|
forums.silverfrost.com Welcome to the Silverfrost forums
|
View previous topic :: View next topic |
Author |
Message |
DanRRight
Joined: 10 Mar 2008 Posts: 2852 Location: South Pole, Antarctica
|
Posted: Sun Nov 10, 2019 9:05 pm Post subject: AVX512 and Linear Algebra |
|
|
Anyone has tried new version of MKL library which claims improvements and AVX512 support? Here is the code to try we tested with FTN95 with mecej4 couple years back. I'd like to get Intel compiled and optimized for AVX512 version of EXE for this code to test latest processors from AMD and INTEL to decide which one is better. AMD does not support AVX512 yet (though has SSE256). Good about AMD is that it is cheaper and has huge ~3-4x larger then Intel Level3 cache which may help to keep large piece of matrix inside. But Intel is better by having AVX512 (not clear though if it has any effect on in our case. In some other cases speedup could be 20% or in some specific cases 300%) and can run all cores at 5 GHz.
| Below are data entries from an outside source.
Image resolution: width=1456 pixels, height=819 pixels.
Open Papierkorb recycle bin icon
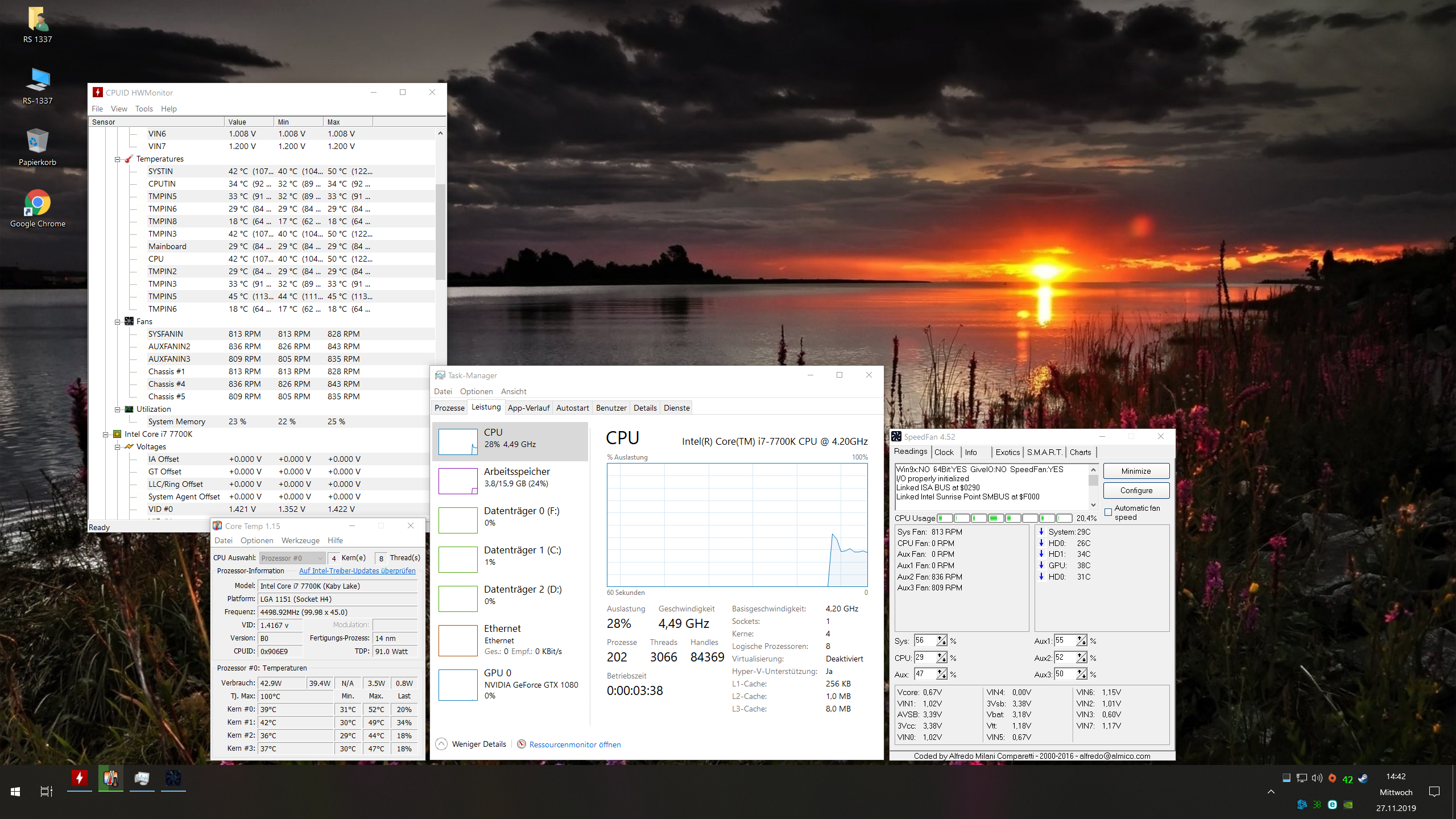click(x=38, y=142)
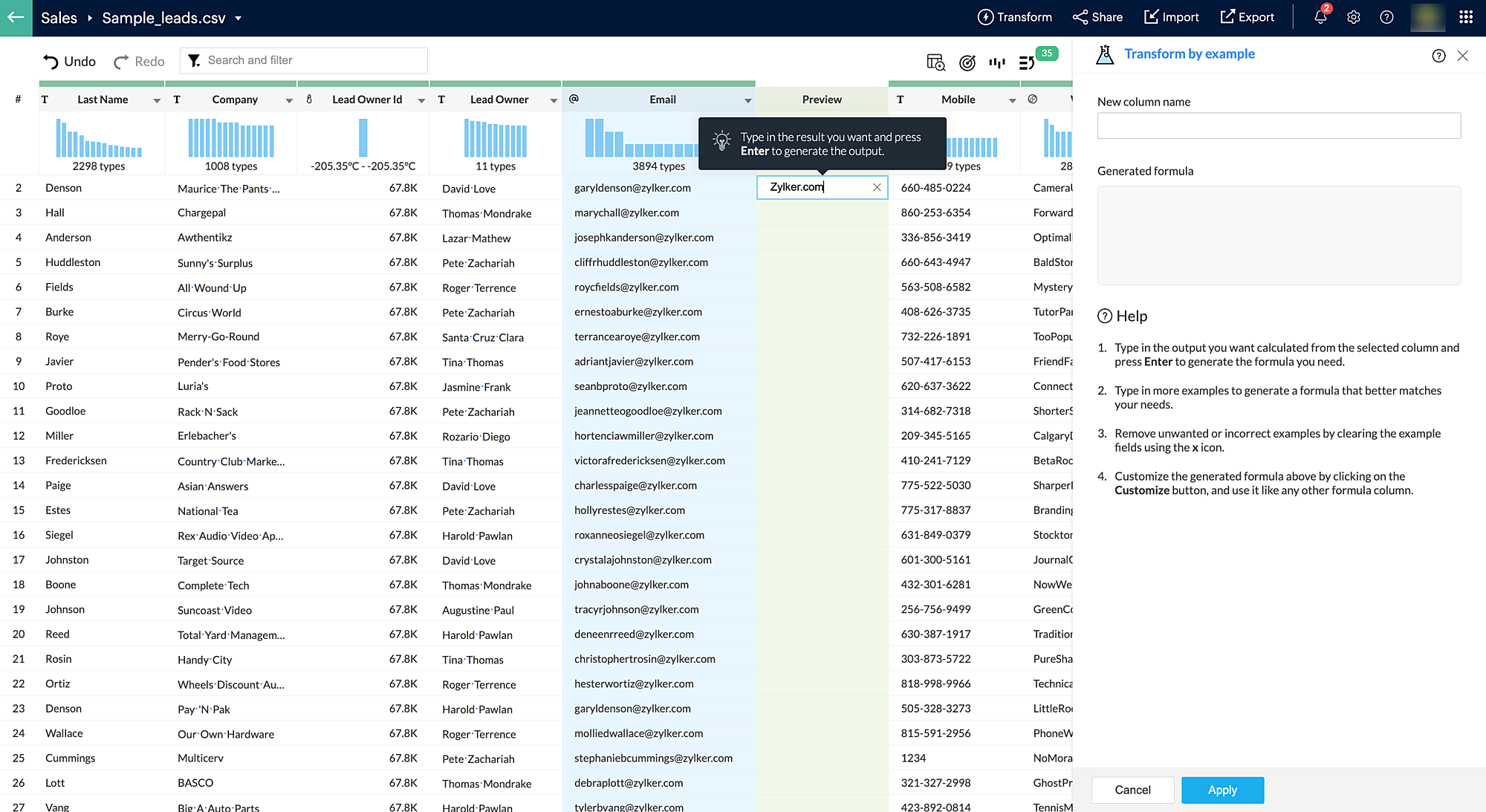
Task: Click back arrow to leave dataset
Action: [16, 17]
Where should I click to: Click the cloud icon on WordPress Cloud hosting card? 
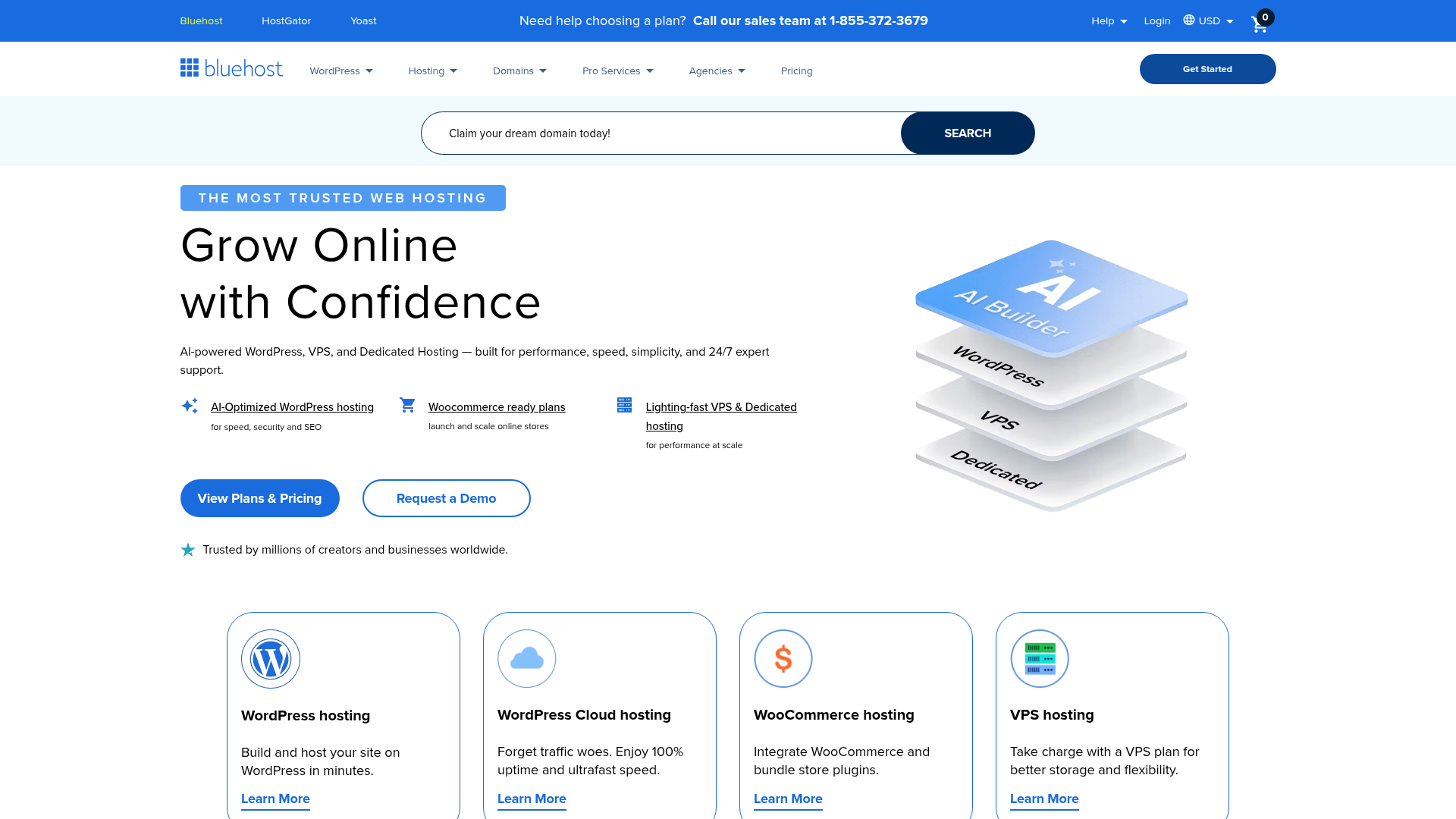[527, 658]
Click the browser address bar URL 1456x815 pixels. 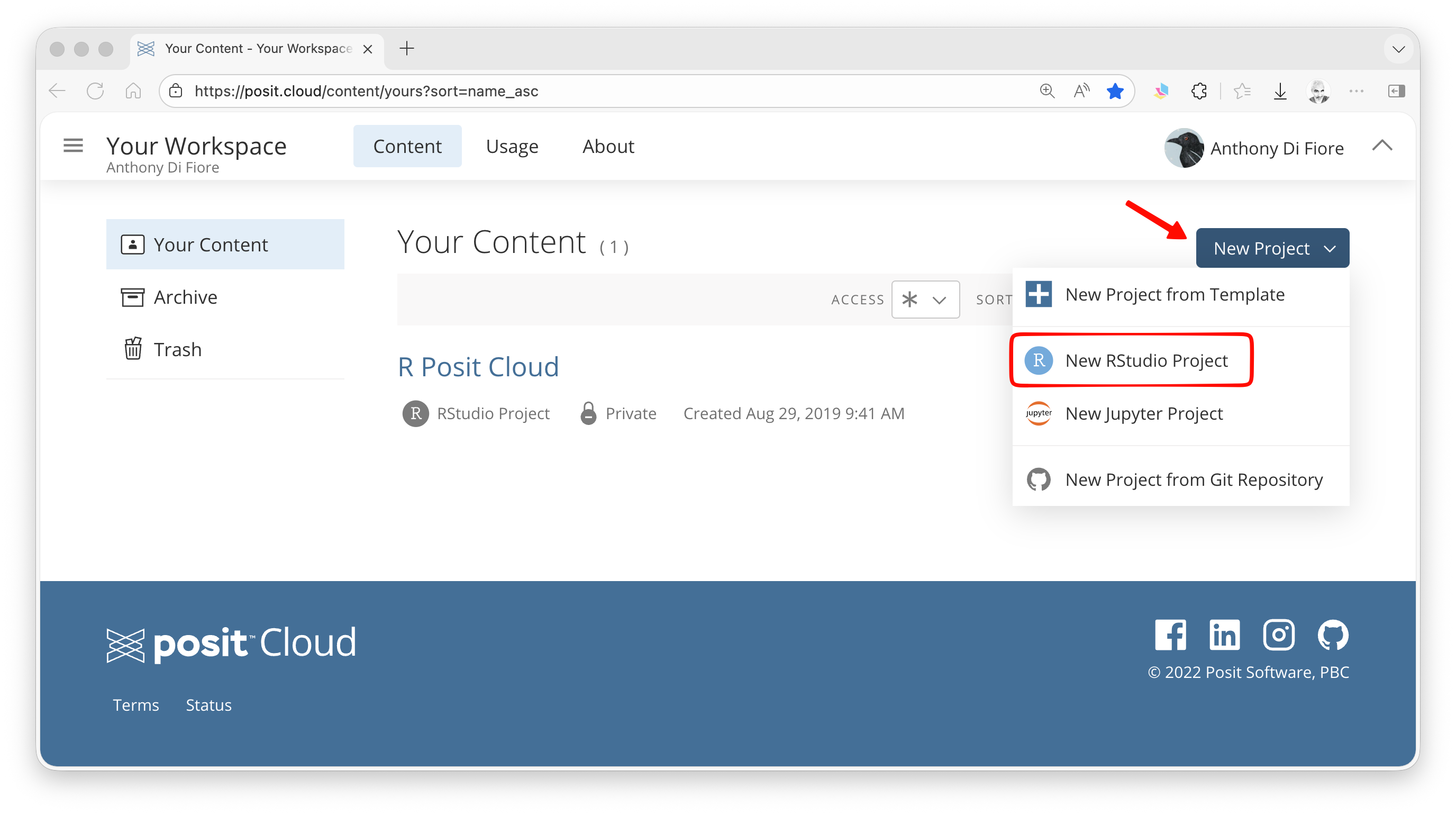366,91
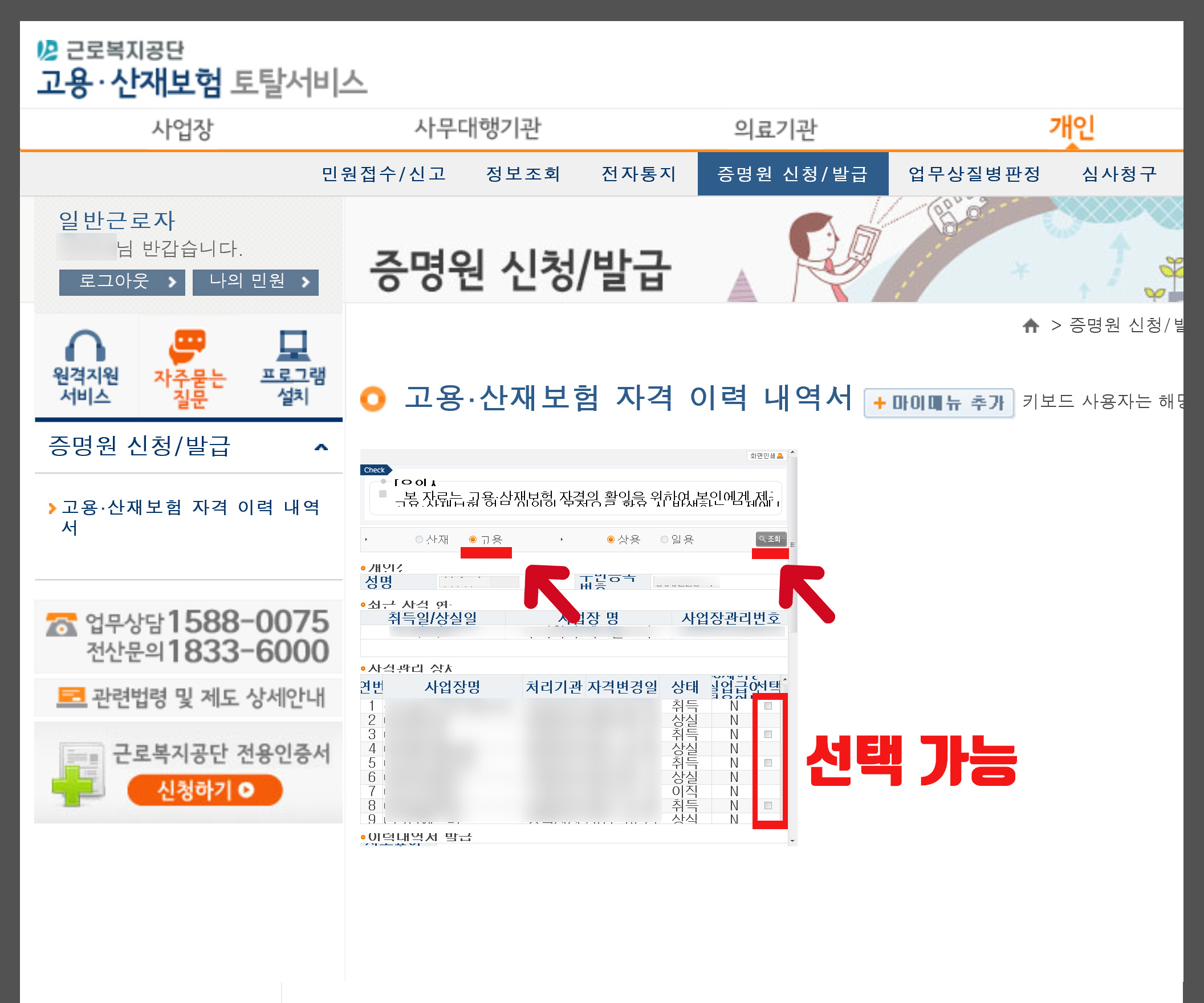Collapse the 증명원 신청/발급 sidebar section
The image size is (1204, 1003).
click(321, 446)
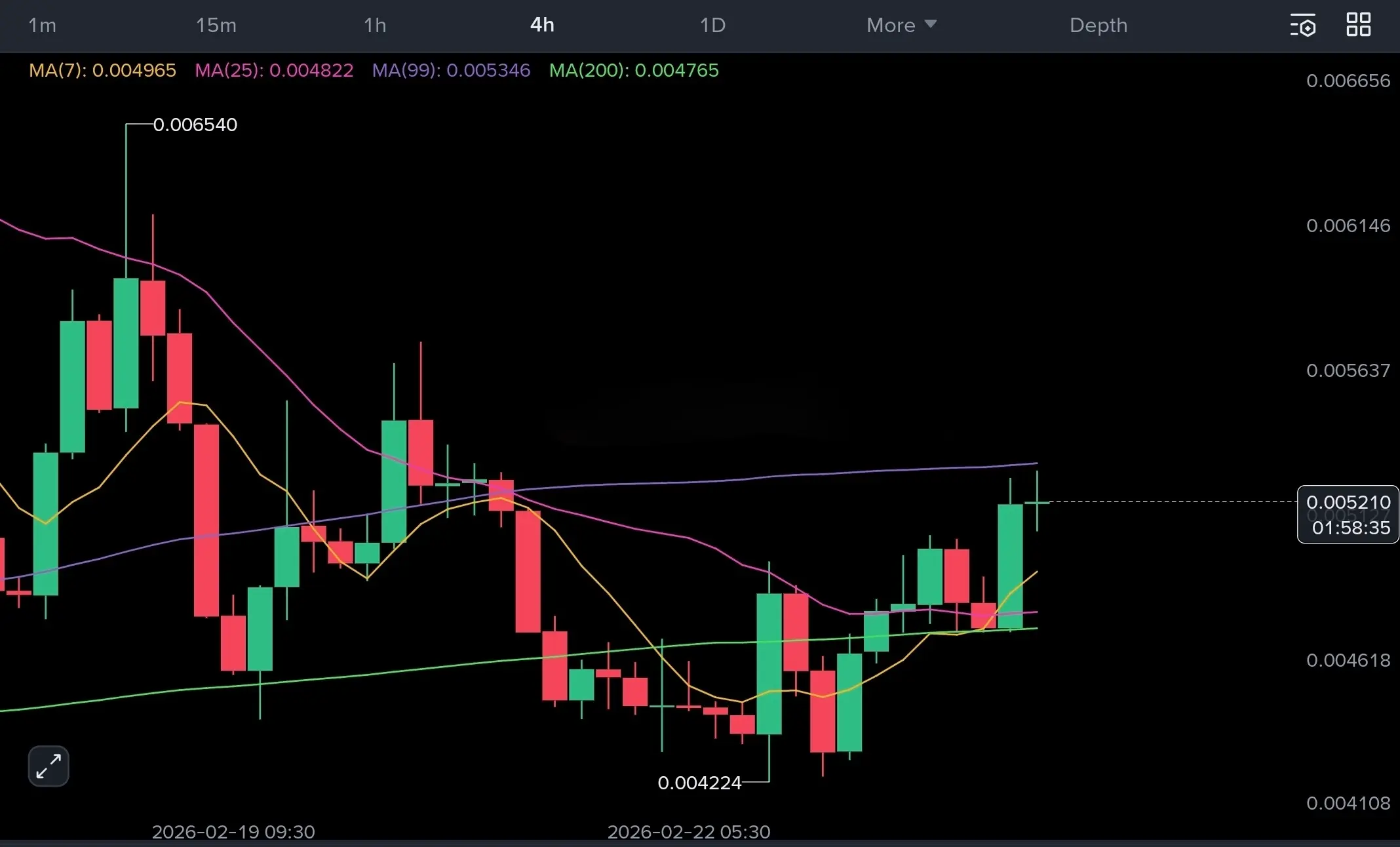Screen dimensions: 1400x847
Task: Open the grid layout icon
Action: coord(1359,25)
Also lately you can find a lot of cheap but somewhat older workstations with supercomputer grade Xeon processors with large number of cores and large memory (HP Z820 Workstation Intel Xeon 16 Core 2.6GHz 128GB RAM 500GB Solid State Drive). They abruptly became obsolete after AMD made 7nm server Epic and workstation Ryzen processors with up to 64 cores with much smaller price tag and as capable as Intel ones. New workstation processors from AMD with 16 and 32 cores will be available in couple weeks. Monopolist Intel also slashing prices but still trying to work also in opposite direction charging sometimes $1000 per core for latest server chips while Asia already showed $1 per core with some ARM mobile processors.
Code: | program MKLtest
implicit none
integer :: i,j,neq,nrhs=1,lda,ldb, info
real*8,allocatable :: A(:,:),b(:)
integer, allocatable :: piv(:)
Integer count_0, count_1, count_rate, count_max
do neq=2000,20000,2000
lda=neq; ldb=neq
allocate(A(neq,neq),b(neq),piv(neq))
call random_number(A)
call random_number(b)
Call system_clock(count_0, count_rate, count_max)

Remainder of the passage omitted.